Because I was using the ring alone, I did not have the same stability at the capsular bag equator as with capsular hooks. Therefore, the area with the loose zonules needed to be carefully monitored.
One option is to continuously inflate the capsular bag with dispersive ophthalmic viscosurgical devices to create a viscoelastic cushion and prevent the aspiration of the capsule equator.
We then inserted the conventional capsular tension ring and was able to safely remove the last fragments of the lens by stabilising the capsular bag equator.
After removing the cortical material, I disengaged the scrolls of the ring from the rhexis and repositioned them to the iris to maintain pupil dilation. When the anterior capsule was released, we could implant a single-piece IOL in the capsular bag.
Finally, the ring was removed from the eye and triamcinolone acetonide suspension was injected into the anterior chamber to check for the possible presence of the vitreous strands.

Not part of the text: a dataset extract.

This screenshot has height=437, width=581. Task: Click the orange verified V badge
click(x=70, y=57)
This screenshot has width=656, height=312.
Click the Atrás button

Cases of complex small pupil cataract complicated by zonulopathy are particularly challenging. Surgeons need to carefully evaluate multiple factors, such as pupil size, rigidity of the iris, sphincter fibrosis and level of zonular weakness, among other considerations, to choose their strategy.
The Malyugin Ring 2.0 alone or in combination with capsule retractors helps alleviate complexities in these cases.